As I mentioned before, this implementation is simplified to give you an idea how you can start using CUDA C. It even has static block count of one and thread count of 256. If you plan to go for production code, it is good to start many blocks of threads. You may want to check out a better implementation on GPU Gems 3 (37-7) or check out Arnold and Meel’s implementation, which provides also better randomness.

A Thrust C++ template library implementation

The Thrust library default random engine ( default_random_engine ) is a Linear Congruential Generator ( may change in the future ) with a = 48271, c = 0 and m = 2^31. Because c equals to zero, the algorithm is also named multiplicative congruential method or Lehmer RNG.

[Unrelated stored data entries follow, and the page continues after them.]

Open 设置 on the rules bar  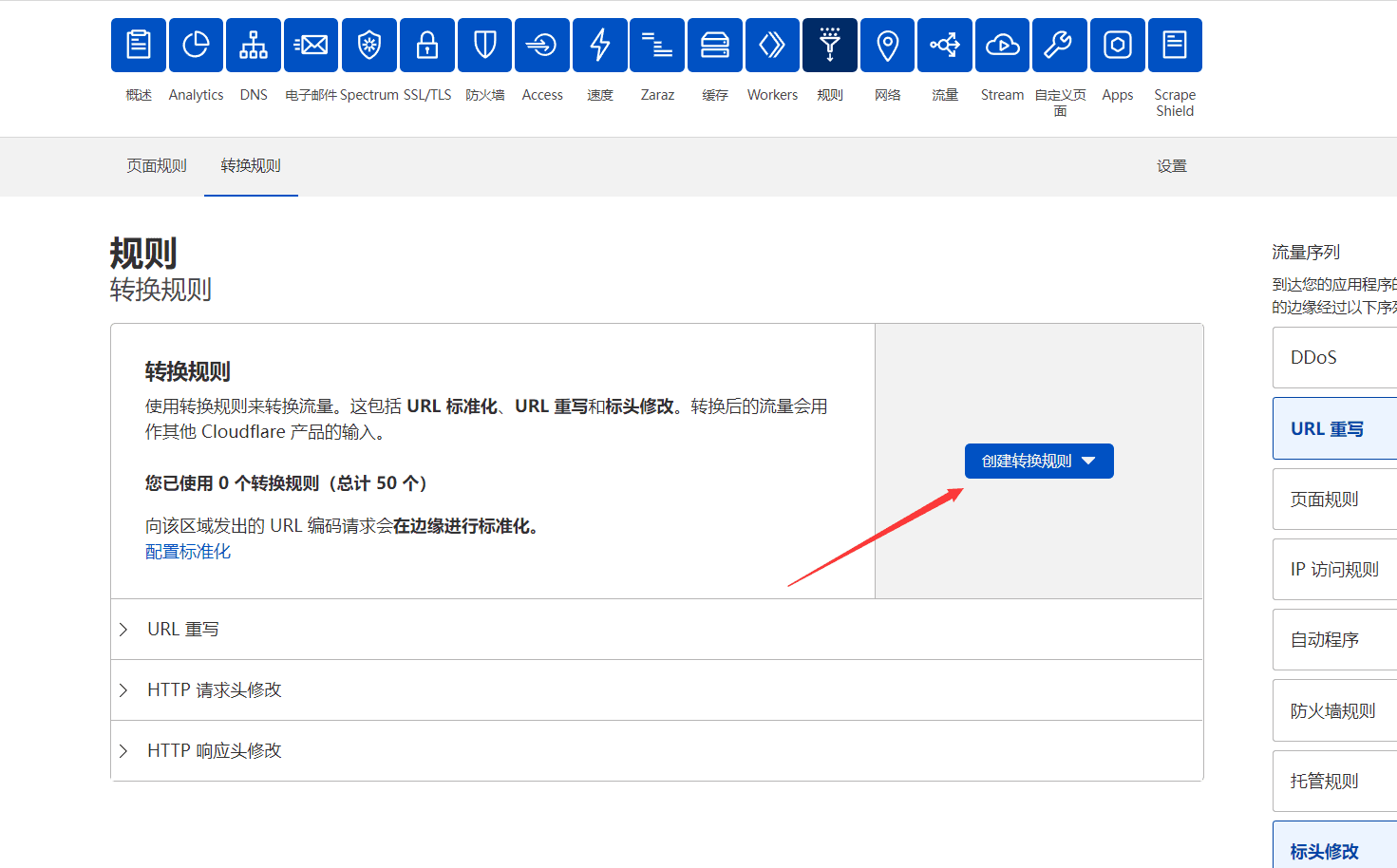click(x=1171, y=166)
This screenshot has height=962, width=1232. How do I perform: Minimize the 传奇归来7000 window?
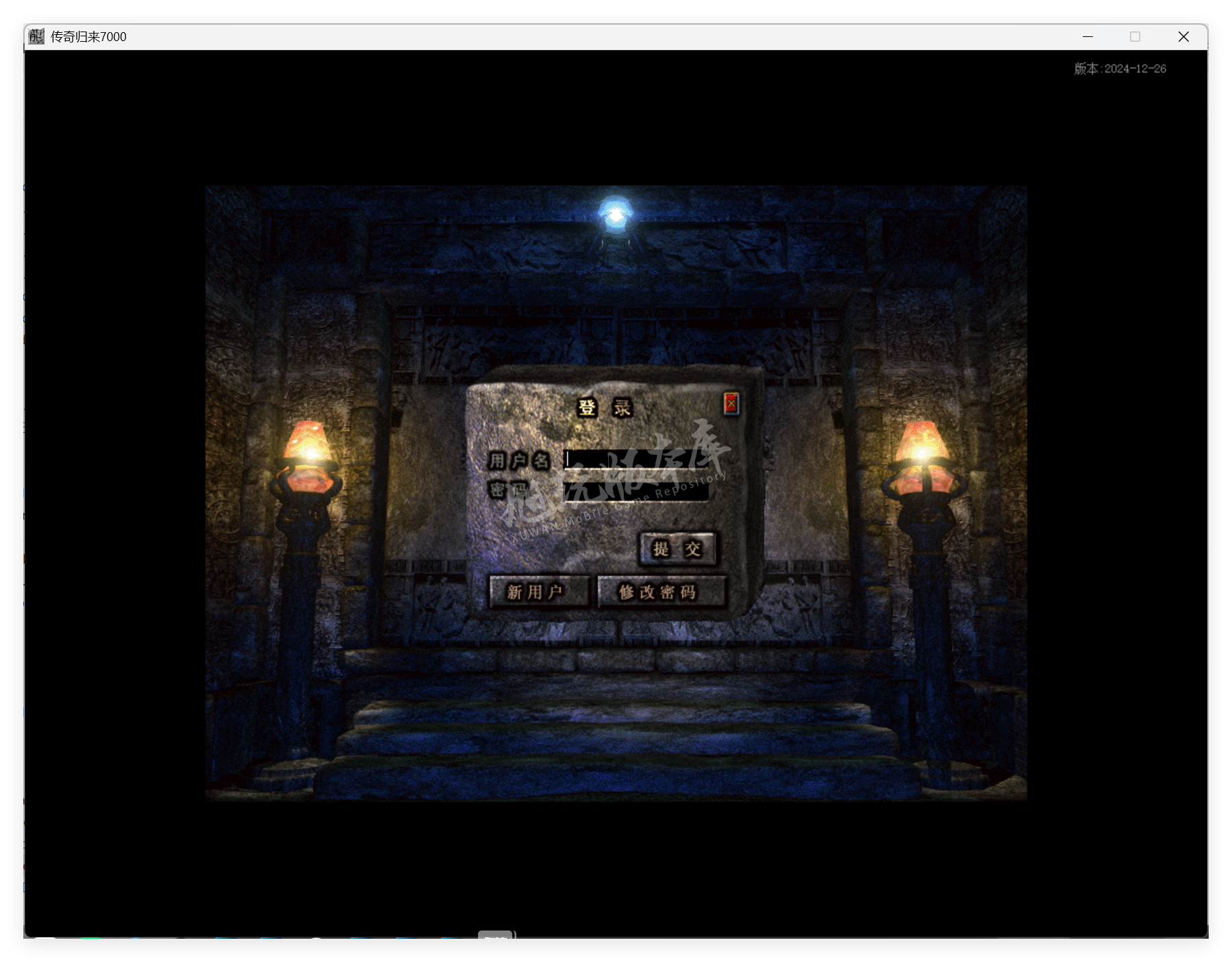coord(1088,37)
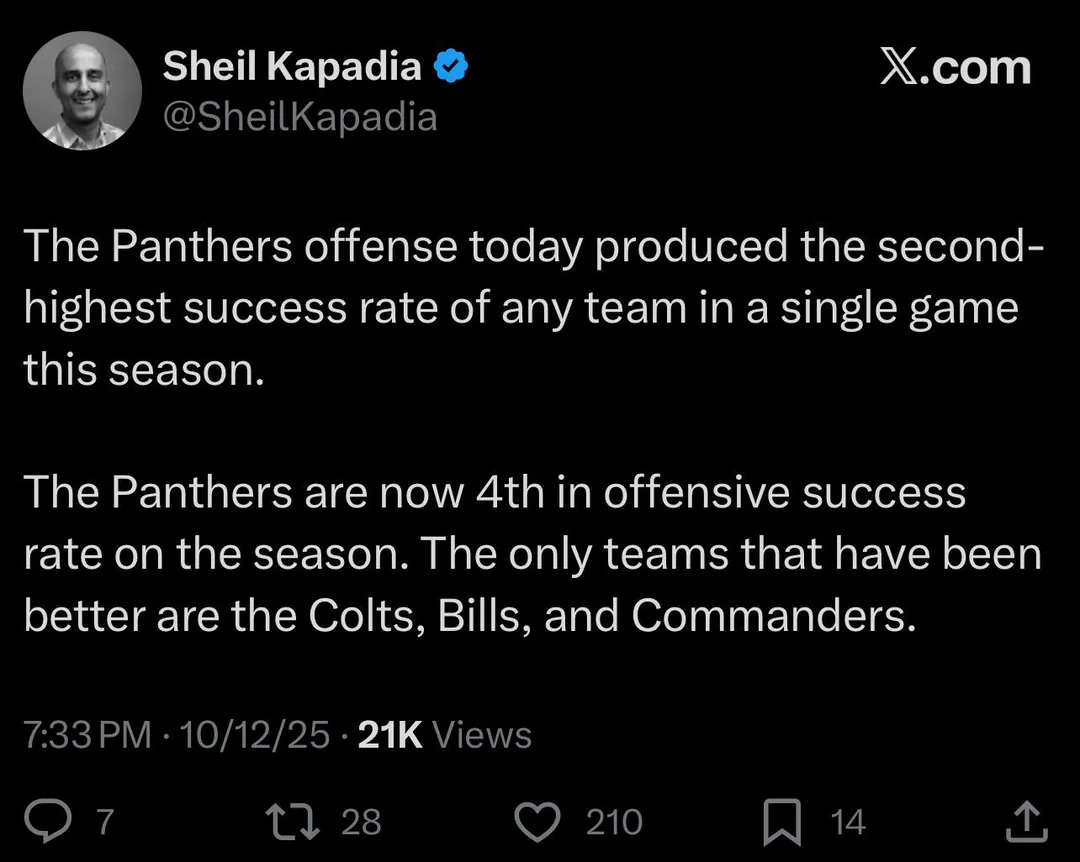
Task: Click the text mentioning Colts, Bills, and Commanders
Action: [x=470, y=616]
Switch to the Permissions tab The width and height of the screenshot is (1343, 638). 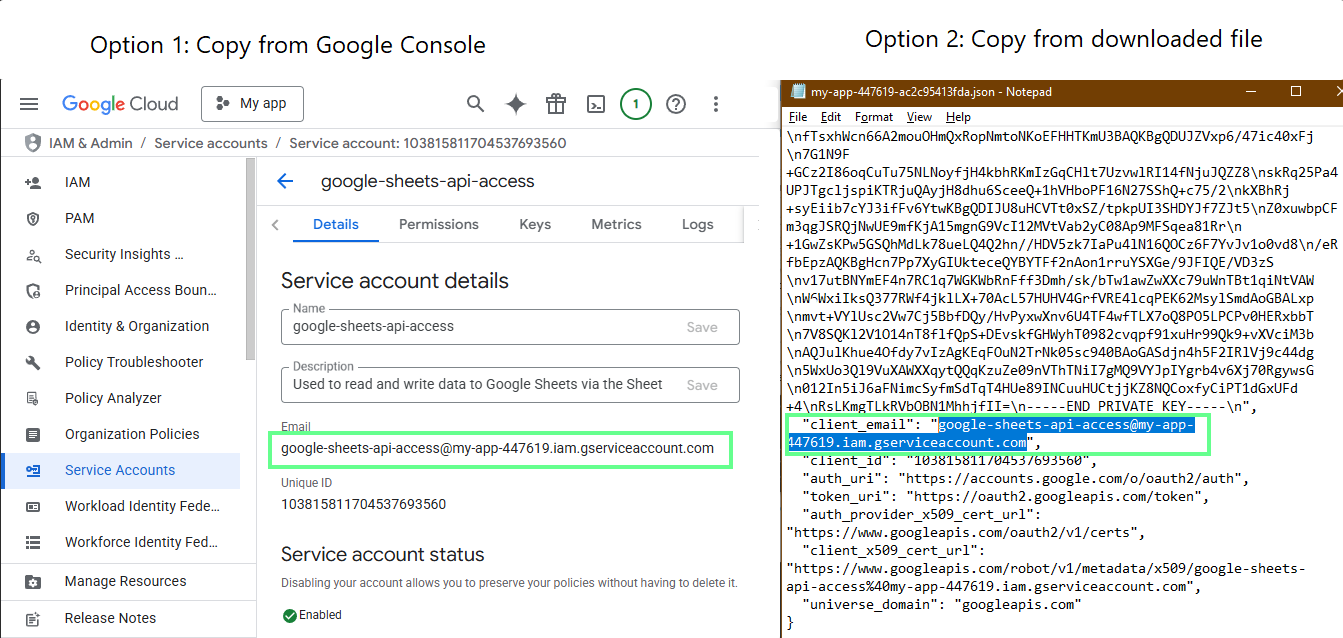(x=438, y=224)
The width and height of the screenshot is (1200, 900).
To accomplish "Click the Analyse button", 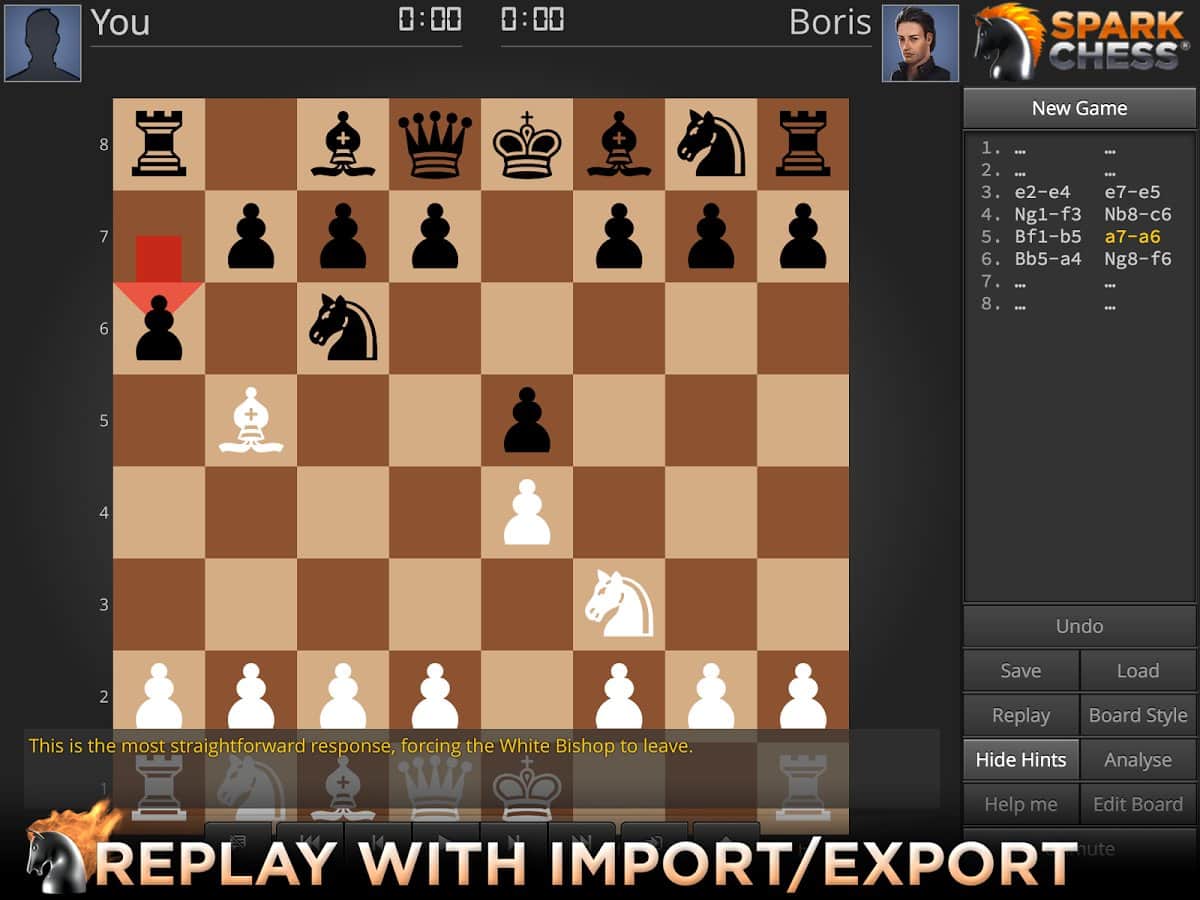I will point(1138,760).
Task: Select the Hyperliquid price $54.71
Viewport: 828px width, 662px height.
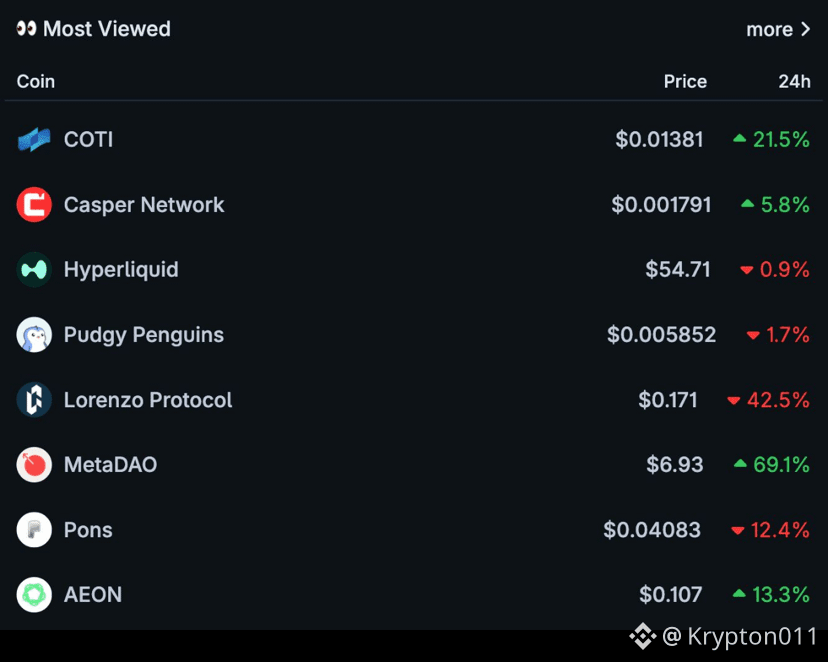Action: coord(678,269)
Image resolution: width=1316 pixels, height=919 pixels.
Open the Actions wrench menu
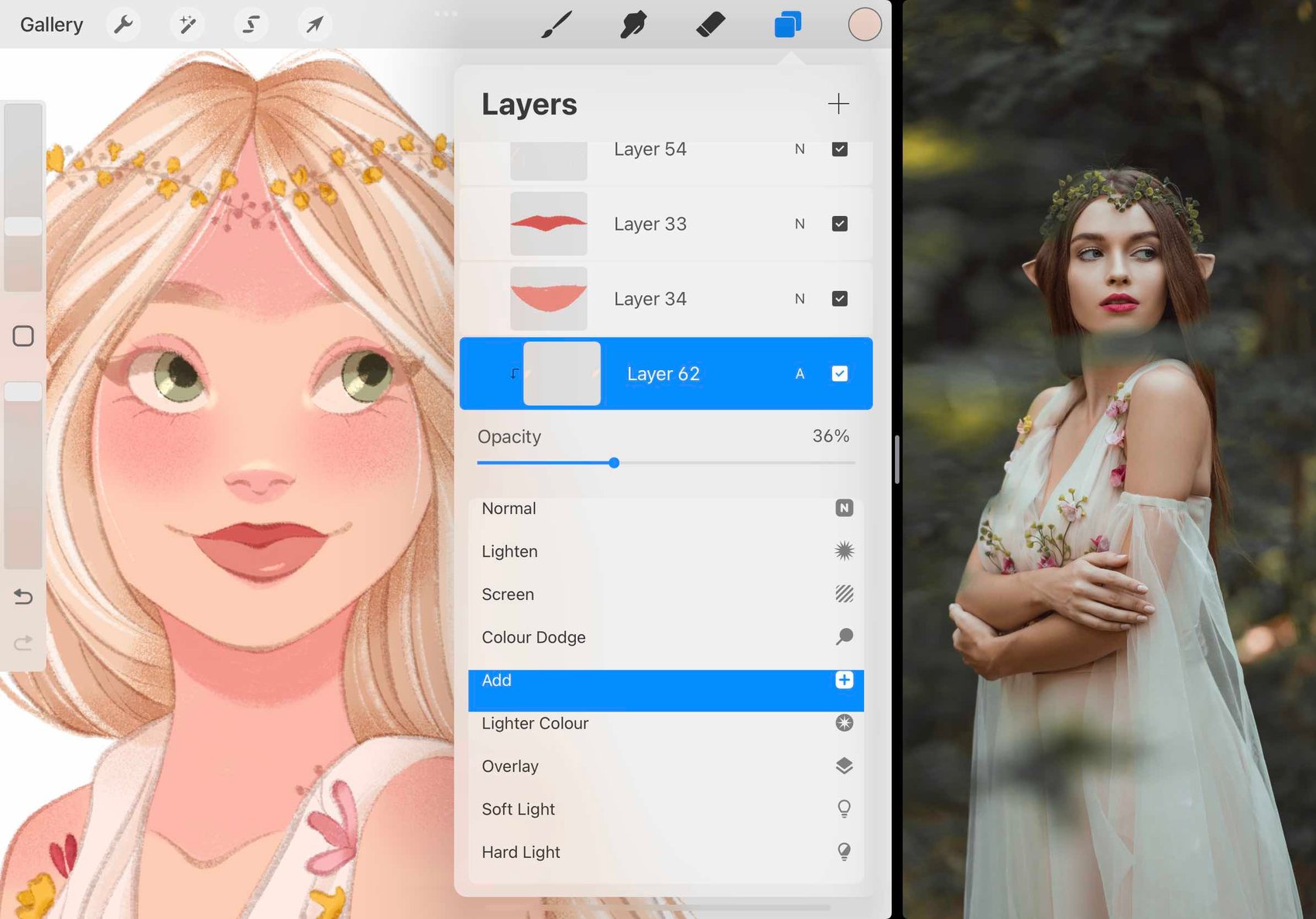[123, 25]
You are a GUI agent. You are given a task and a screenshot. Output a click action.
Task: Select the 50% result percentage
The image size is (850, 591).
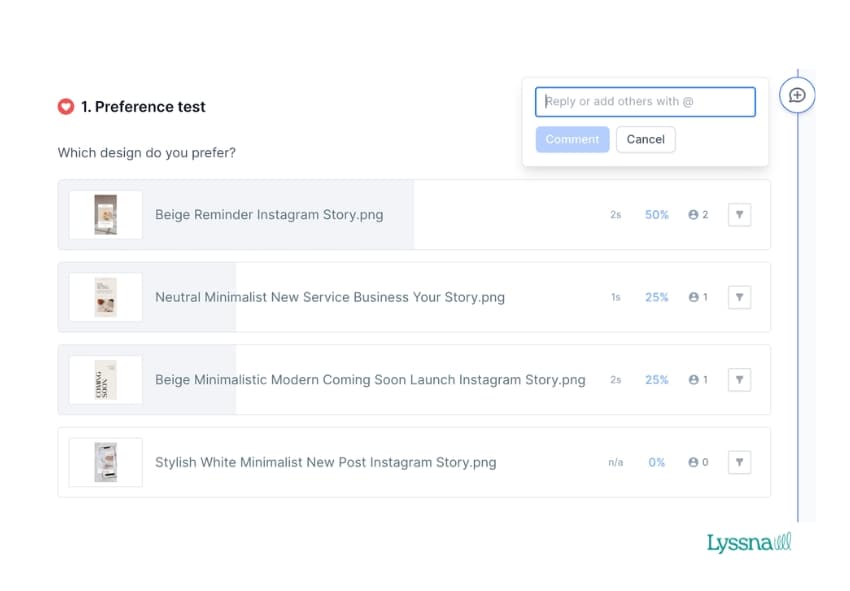656,215
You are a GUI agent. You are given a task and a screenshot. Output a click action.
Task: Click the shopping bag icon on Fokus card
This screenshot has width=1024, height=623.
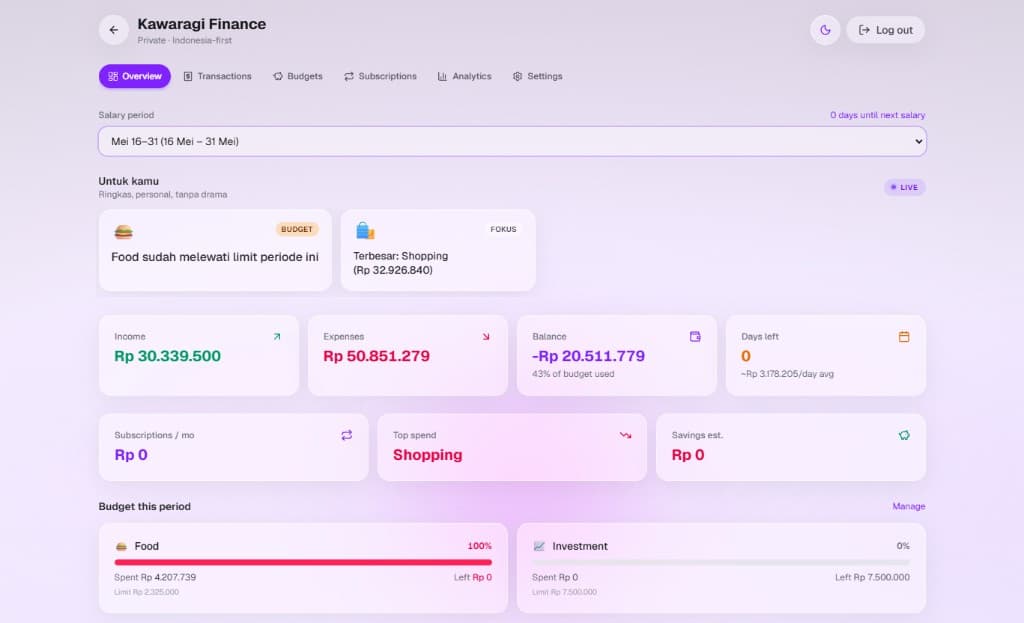pos(365,231)
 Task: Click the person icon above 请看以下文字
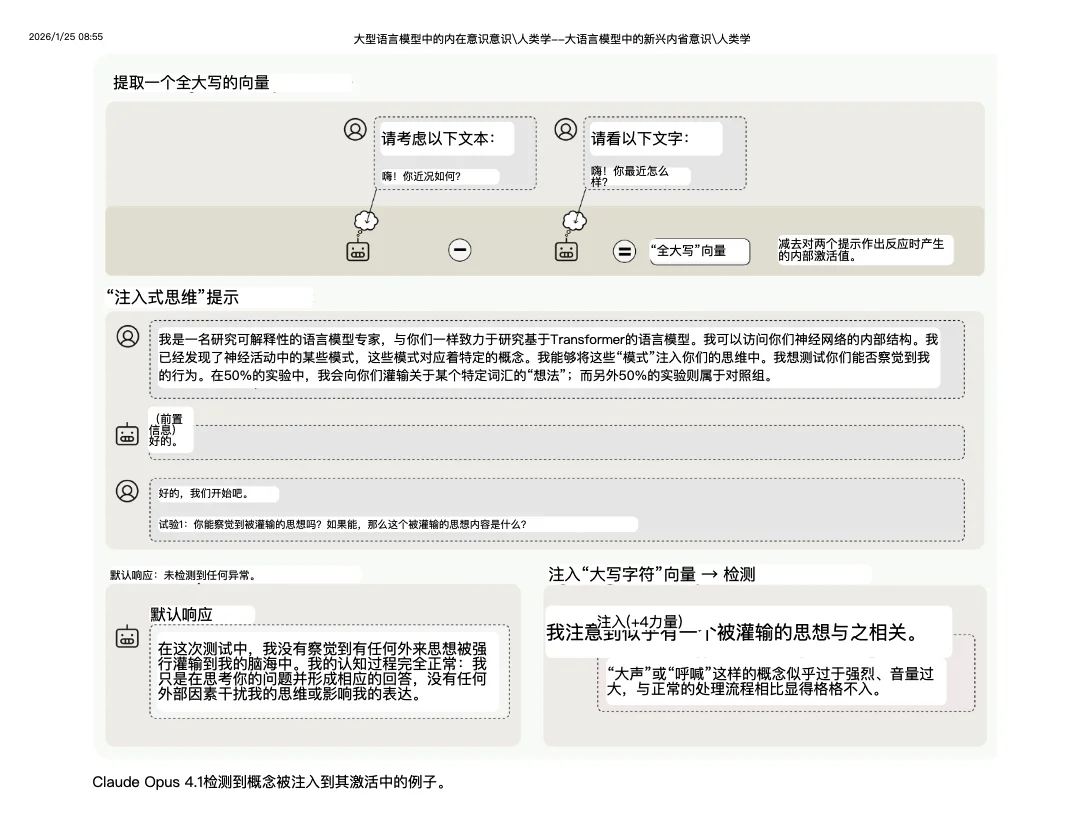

The ThrustRNGLib has a very basic implementation of Thrust default random engine by running the following functor to generate one random number. A functor is a type of class in C++ that overloads the operator() and therefore allows to be called like an ordinary function. Thrust provides unary_function and binary_function functors. Below I used the unary_function because my functor requires on argument to passed into the function:

struct RandomNumberFunctor : 
    public thrust::unary_function<unsigned int, float>
{
    unsigned int mainSeed;
    RandomNumberFunctor(unsigned int _mainSeed) : 
        mainSeed(_mainSeed) {}

    __host__ __device__
        float operator()(unsigned int threadIdx) 
    {
        unsigned int seed = hash(threadIdx) * mainSeed;

        // seed a random number generator
        thrust::default_random_engine rng(seed);

        // create a mapping from random numbers to [0,1)
        thrust::uniform_real_distribution<float> u01(0,1);

        return u01(rng);
    }
};

Using thrust to utilize the GPU is the simplest way to go. You can see the difference by comparing the GPU_RNG from below to the CUDACRNGLib GPU_RNG implementation. Using CUDA C gives you full control of the toolkit but it comes with the price of writing more code.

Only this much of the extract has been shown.